> **TASK**:
From the first record to the last, write out each one exactly.

> **SUPPLIED MATERIAL**:
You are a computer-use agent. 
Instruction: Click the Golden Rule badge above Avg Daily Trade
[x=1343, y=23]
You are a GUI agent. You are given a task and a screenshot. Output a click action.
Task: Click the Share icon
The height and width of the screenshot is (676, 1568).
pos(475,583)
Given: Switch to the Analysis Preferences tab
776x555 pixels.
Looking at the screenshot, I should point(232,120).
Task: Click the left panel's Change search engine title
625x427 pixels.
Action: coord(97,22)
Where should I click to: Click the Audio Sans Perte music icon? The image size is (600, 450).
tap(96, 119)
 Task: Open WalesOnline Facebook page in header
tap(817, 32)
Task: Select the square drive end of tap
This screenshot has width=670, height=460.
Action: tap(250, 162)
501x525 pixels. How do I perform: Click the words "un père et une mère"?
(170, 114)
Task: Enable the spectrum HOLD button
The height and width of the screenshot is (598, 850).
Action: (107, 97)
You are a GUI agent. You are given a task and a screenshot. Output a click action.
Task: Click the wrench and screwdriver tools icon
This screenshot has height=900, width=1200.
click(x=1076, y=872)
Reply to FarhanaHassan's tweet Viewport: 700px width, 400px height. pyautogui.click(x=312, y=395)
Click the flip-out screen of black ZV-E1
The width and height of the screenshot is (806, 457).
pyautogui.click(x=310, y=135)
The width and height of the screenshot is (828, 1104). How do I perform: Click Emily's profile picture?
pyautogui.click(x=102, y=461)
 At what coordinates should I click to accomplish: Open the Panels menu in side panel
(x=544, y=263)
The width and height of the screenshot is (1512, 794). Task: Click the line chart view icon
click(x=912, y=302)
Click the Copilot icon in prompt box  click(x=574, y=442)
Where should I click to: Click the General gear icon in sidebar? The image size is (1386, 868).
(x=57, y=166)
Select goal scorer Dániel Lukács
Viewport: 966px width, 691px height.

> **RESULT OF THE EXERCISE**:
You are a computer-use agent. 
Instruction: Click the Golden Rule badge above Avg Daily Trade
[x=1343, y=23]
You are a GUI agent. You are given a task and a screenshot. Output a click action.
Task: Click the Share icon
The height and width of the screenshot is (676, 1568).
pos(475,583)
Given: Switch to the Analysis Preferences tab
776x555 pixels.
Looking at the screenshot, I should point(232,120).
Task: Click the left panel's Change search engine title
625x427 pixels.
Action: coord(97,22)
Where should I click to: Click the Audio Sans Perte music icon? The image size is (600, 450).
tap(96, 119)
 Task: Open WalesOnline Facebook page in header
tap(817, 32)
Task: Select the square drive end of tap
This screenshot has width=670, height=460.
Action: tap(250, 162)
501x525 pixels. How do I perform: Click the words "un père et une mère"?
(170, 114)
Task: Enable the spectrum HOLD button
The height and width of the screenshot is (598, 850).
Action: (107, 97)
You are a GUI agent. You are given a task and a screenshot. Output a click action.
Task: Click the wrench and screwdriver tools icon
This screenshot has height=900, width=1200.
click(x=1076, y=872)
Reply to FarhanaHassan's tweet Viewport: 700px width, 400px height. pyautogui.click(x=312, y=395)
Click the flip-out screen of black ZV-E1
The width and height of the screenshot is (806, 457).
pyautogui.click(x=310, y=135)
The width and height of the screenshot is (828, 1104). How do I perform: Click Emily's profile picture?
pyautogui.click(x=102, y=461)
 At what coordinates should I click to accomplish: Open the Panels menu in side panel
(x=544, y=263)
The width and height of the screenshot is (1512, 794). Task: Click the line chart view icon
click(x=912, y=302)
Click the Copilot icon in prompt box  click(x=574, y=442)
Where should I click to: Click the General gear icon in sidebar? The image size is (1386, 868).
(x=57, y=166)
Select goal scorer Dániel Lukács
Viewport: 966px width, 691px height.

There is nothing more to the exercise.